Hoover's boldest stroke, the creation of the Reconstruction Finance Corp. in 1932, was too little too late. Authorized to lend money to banks, insurance companies, and other firms, the RFC struck some observers at first as a happy volte-face for Hoover, with government now given a key role in the intended recovery. (Others wondered why bankers, but not the jobless, were now on the dole.) But Leuchtenburg maintains that Hoover enacted the RFC only when the civic-mindedness that he expected from financial and industrial leaders didn't materialize. "Only unwittingly—by revealing the inadequacy of his voluntaristic approach—was Hoover the progenitor of FDR's enlargement of federal authority."

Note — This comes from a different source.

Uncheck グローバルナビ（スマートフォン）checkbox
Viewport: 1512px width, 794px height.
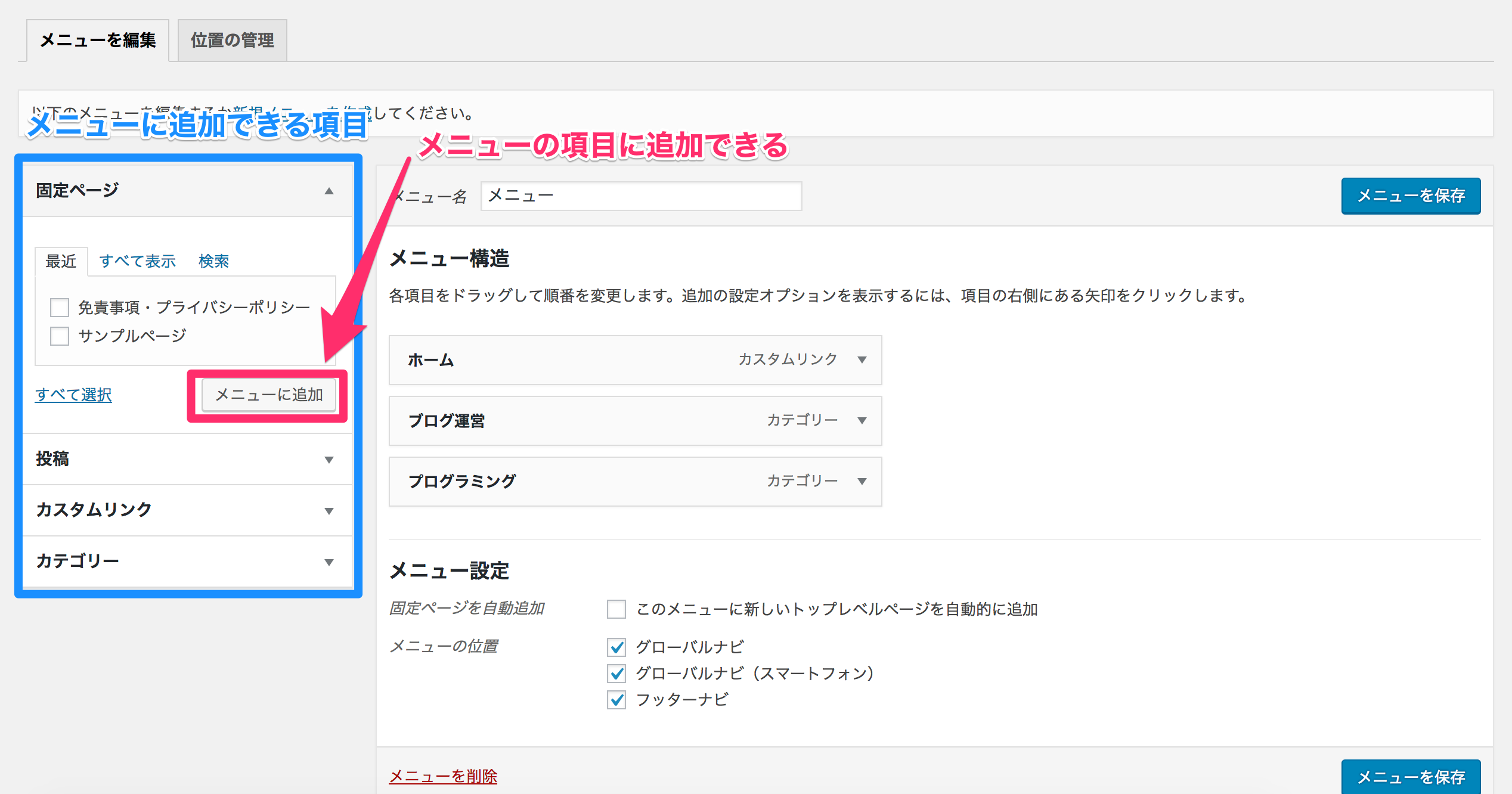[x=616, y=673]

The final straw came when the "bonus army" of impoverished veterans marched on Washington in the spring of 1932 to demand overdue benefits. Hoover deployed the Army, whose commander, Douglas MacArthur, exceeded his orders, not for the last time. The resulting mayhem, captured on newsreels, appalled the nation. Tanks decimated the squatters' encampments while bayonets and tear gas sent the ragtag protesters scurrying. "So all the misery and suffering had finally come to this," recorded one journalist, "soldiers marching with their guns against American citizens." Equally disgusted, though also selfishly pleased, was the Democratic presidential nominee. "Well," said Franklin Roosevelt, "this elects me."

In time, Roosevelt would forge a new role for government in the lives of America's citizens. In 1932, however, the "new deal" that he promised was vague even to him; the details, like the capital letters, would come later. Still, Roosevelt understood something Hoover didn't. As governor of New York, he urged the state legislature to furnish monetary relief "not as a matter of charity but as a matter of social duty" and as a means to "restore that close relationship with its people which is necessary to preserve our democratic form of government."

Hoover remained an unregenerate anti-New Dealer until his death in 1964, at age 90; he fumed in his final years that John F. Kennedy was espousing "socialism disguised as a welfare state." Yet Hoover at times showed glimmers of awareness that his failure had been a simple one—an inability to serve the people as the president should. "Democracy," he once grumbled to an aide, "is a harsh employer."